28. On balance, the Department considers that the most appropriate 'comparator action' is a claim for breach of contract. In both cases, the claim is intended to ensure that the employee receives the amount of money that she should receive for the work done under the contract of employment. In either a contract or an equal pay claim, the purpose of the action would be to secure arrears of salary or compensation. Moreover, equal pay claims operate by way of an equality clause inserted into a contract of employment.

29. The procedural rules which apply in a breach of contract claim are set out in the Limitation Act 1980 for claims in England and Wales and the Prescription and Limitation (Scotland) Act 1973 for claims in Scotland. The Department has therefore sought to ensure that the procedural rules in the Act are no less favourable than those which apply under those Acts.

30. In summary, the Limitation Act requires claims to be brought within six years of the breach of contract. However, this time does not start to run if the claimant was under a disability at the time of the breach, or if the defendant deliberately concealed relevant facts from the claimant (and the claimant could not with reasonable diligence have discovered it).

31. The Scots law on prescription operates differently, in that the obligation or debt is extinguished entirely at the end of the prescription period. The prescription period is five years in a claim for breach of contract, but the five years is not regarded as running during any period when the claimant was under a legal disability, or when the claimant was induced to refrain from making the claim because of some fraud or error caused by the defendant. This is not the same as the effect of the Limitation Act. Under the Limitation Act, the six year time limit starts to run again from the beginning once the person ceases to be under a disability or discovers the concealed fact. Under the Prescription and Limitation (Scotland) Act, the five year time limit is simply extended by the period of disability or fraud/error. The prescription period can never exceed twenty years.

Amendments to the Act

32. The Department has therefore aimed to amend the rules in section 2(4) and 2(5) so that they comply with these rulings and operate in a way which is no less favourable than the rules which would apply to a claim for breach of contract.

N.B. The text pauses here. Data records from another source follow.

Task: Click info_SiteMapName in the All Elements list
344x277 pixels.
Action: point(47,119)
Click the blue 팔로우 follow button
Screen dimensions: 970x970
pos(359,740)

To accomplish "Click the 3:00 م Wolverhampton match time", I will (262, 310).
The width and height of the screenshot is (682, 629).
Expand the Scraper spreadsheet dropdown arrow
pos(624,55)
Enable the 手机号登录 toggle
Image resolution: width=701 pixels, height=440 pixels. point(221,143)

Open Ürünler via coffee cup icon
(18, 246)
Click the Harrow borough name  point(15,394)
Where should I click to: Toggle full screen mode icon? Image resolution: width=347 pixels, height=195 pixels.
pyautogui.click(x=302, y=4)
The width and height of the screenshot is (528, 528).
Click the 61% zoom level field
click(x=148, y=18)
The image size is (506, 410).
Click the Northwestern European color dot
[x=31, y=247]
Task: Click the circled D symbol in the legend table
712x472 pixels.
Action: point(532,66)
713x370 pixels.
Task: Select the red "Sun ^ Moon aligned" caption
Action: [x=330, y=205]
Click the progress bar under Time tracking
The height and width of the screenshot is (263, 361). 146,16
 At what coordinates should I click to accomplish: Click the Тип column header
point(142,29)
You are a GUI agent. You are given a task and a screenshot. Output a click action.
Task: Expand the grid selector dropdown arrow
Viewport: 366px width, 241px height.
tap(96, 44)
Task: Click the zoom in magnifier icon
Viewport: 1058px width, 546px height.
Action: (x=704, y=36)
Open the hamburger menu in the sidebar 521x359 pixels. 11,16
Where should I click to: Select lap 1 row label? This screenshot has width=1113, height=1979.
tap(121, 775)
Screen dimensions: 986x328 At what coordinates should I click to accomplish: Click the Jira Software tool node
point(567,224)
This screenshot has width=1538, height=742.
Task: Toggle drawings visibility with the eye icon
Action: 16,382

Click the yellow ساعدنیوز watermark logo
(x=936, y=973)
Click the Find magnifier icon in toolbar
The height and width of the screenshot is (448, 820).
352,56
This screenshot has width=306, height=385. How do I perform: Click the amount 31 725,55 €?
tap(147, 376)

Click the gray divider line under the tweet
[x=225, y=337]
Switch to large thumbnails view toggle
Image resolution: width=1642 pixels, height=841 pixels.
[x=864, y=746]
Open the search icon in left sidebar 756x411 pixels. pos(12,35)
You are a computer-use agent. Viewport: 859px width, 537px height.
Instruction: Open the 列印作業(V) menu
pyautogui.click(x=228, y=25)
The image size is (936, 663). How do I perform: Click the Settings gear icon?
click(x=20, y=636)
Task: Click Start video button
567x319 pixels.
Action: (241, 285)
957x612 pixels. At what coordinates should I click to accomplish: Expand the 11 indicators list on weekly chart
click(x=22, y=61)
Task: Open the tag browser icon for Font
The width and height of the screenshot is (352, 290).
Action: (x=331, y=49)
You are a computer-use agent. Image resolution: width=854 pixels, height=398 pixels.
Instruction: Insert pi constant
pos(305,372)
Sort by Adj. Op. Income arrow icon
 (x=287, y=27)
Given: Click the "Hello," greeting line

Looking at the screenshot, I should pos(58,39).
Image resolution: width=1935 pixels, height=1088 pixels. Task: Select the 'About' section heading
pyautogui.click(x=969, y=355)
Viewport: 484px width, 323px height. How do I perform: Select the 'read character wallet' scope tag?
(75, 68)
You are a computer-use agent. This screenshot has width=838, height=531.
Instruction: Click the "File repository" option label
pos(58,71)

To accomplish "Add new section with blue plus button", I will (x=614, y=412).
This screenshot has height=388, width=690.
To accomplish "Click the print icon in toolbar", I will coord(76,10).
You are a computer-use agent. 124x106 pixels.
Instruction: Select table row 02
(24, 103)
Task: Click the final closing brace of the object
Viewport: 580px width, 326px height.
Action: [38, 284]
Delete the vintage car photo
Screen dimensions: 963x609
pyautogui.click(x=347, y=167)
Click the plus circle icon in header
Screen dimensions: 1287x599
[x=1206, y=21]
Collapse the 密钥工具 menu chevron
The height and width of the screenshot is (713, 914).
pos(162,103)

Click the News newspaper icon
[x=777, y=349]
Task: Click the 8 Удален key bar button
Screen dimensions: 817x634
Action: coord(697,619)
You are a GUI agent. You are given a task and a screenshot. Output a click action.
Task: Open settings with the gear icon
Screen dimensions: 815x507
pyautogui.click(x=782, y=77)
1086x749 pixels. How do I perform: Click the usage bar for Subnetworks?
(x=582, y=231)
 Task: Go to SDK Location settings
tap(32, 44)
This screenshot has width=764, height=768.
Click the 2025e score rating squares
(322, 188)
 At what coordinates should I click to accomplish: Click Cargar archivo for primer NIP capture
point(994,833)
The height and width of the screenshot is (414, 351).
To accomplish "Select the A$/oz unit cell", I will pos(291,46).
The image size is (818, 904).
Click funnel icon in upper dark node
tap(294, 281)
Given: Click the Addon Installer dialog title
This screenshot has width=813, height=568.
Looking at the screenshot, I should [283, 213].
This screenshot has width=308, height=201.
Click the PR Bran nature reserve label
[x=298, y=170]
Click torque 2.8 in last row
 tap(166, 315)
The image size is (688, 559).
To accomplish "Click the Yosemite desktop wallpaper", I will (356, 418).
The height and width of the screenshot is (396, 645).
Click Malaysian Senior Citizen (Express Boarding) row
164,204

33. In the case of section 2(4), the Preston ruling required section 2(4) to be amended to provide for a single complaint to be possible in a stable employment relationship case. The Department also concluded that this time limit should be extended in cases of concealment or disability, by analogy with the Levez ruling (effectiveness) and because such extensions are made for breach of contract (equivalence).

34. These Regulations therefore amend section 2(4) so that complaints must be presented within six months of the end of the employment in the standard case. However, where there has been a stable employment relationship even after the end of an individual contract of employment (such as where a teacher is employed on successive contracts for each school term with mutual expectation that there will be a new contract each term), it is possible to make one complaint in respect of the whole relationship. In addition, the six months can be extended where the employer has deliberately concealed relevant facts from the woman, and the woman could not reasonably have been expected to commence the proceedings without knowing that fact, or where the woman was under a disability. In a case where the woman has been under a disability and had facts concealed from her, the six months runs from the time when she has both ceased to be under the disability and discovered the relevant fact.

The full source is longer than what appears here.